As the horse-trading between EU member states and the countries of North Africa’s Mahgrib plays itself out, the United States has found itself comparatively on the sidelines. Recent US moves to draw Morocco more firmly into its orbit include a free-trade agreement between the two countries. Washington’s decision to lift its long-standing ban on US oil-company investment in Libya indicates its interest in North African oil as a reliable trans-Atlantic energy source. But in this race to invest, the Europeans have the upper hand. Across the Maghrib, countries currently undergoing an oil and gas boom are determined to make the most of it. Despite the positive aspects of the new free-trade agreement between Washington and Rabat, the Moroccans and others believe that their real interests lie with an expanding Europe. Oil and gas are the new currency of mare nostrum.
When US Undersecretary for Political Affairs Marc Grossman went to Morocco in the spring of 2004 to explain the Bush administration’s “initiative for a Greater Middle East,” King Mohammed VI made it clear that in the Muslim world one size does not fit all, that observing Palestine’s right to self-determination was critical, and that the war in Iraq was a disaster. As the king later described in an interview with the influential Spanish newspaper El País, “I told him [Grossman] we did not form part of the Greater Middle East and that you could not put the whole Arab world in one basket, that Morocco was part of the Maghrib in North Africa. We share many things with our friends in the Middle East but we are not faced with the same realities. I also told him we had not just been waiting for him to come here to carry out reforms. We had already made many changes without his advice. We maintain excellent relations with the United States but because we are friends we should not avoid speaking out clearly.”

EXERCISES TO COMPLETE =>
(a) Copy out the stretch of the passage on the Maghrib from "As the horse-trading" through "of mare nostrum.", word for word.
(b) In the passage on the Maghrib, which newspaper published King Mohammed VI's account of his meeting with Grossman?

Saved data entries =>
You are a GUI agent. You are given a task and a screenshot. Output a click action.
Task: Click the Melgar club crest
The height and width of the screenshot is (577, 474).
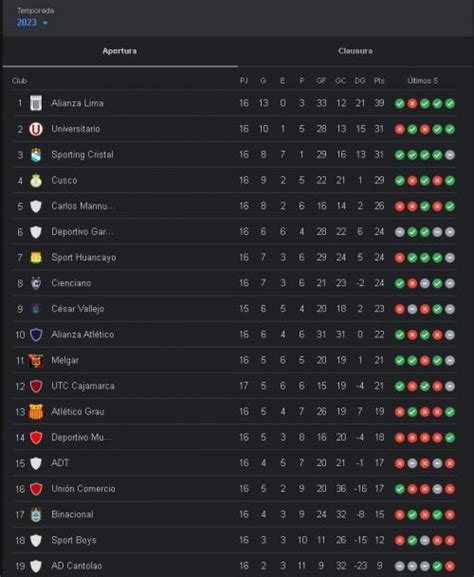click(x=36, y=361)
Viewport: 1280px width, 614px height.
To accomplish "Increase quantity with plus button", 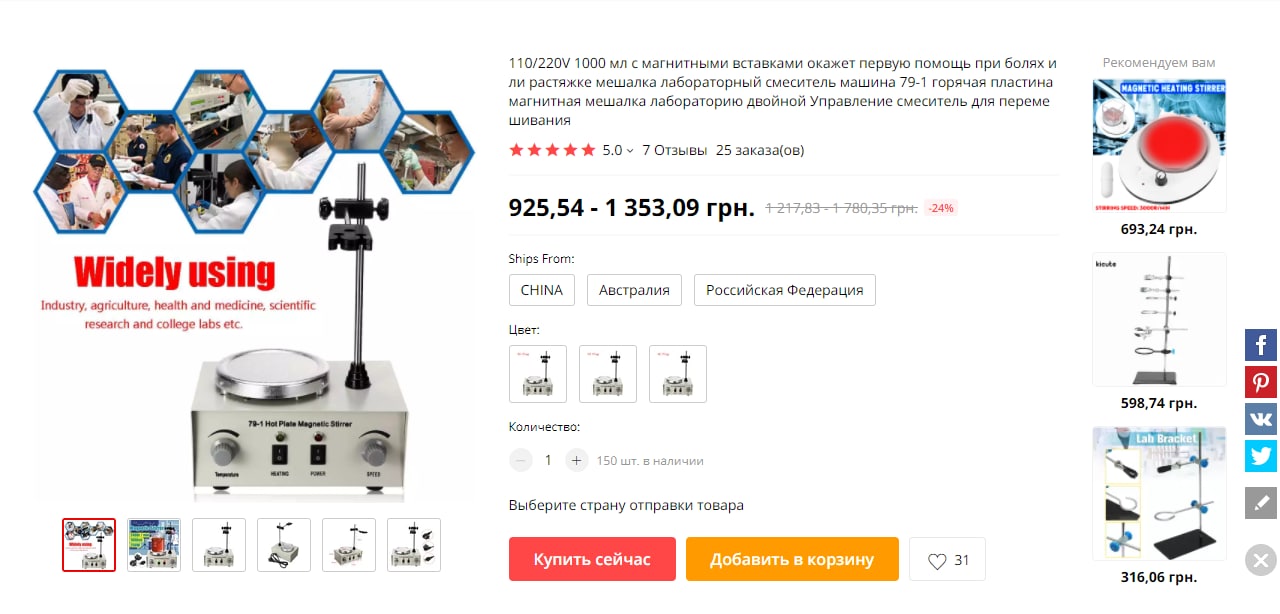I will point(576,460).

EXERCISE ANSWERS =>
(a)
As the horse-trading between EU member states and the countries of North Africa’s Mahgrib plays itself out, the United States has found itself comparatively on the sidelines. Recent US moves to draw Morocco more firmly into its orbit include a free-trade agreement between the two countries. Washington’s decision to lift its long-standing ban on US oil-company investment in Libya indicates its interest in North African oil as a reliable trans-Atlantic energy source. But in this race to invest, the Europeans have the upper hand. Across the Maghrib, countries currently undergoing an oil and gas boom are determined to make the most of it. Despite the positive aspects of the new free-trade agreement between Washington and Rabat, the Moroccans and others believe that their real interests lie with an expanding Europe. Oil and gas are the new currency of mare nostrum.

(b) The Spanish newspaper El País.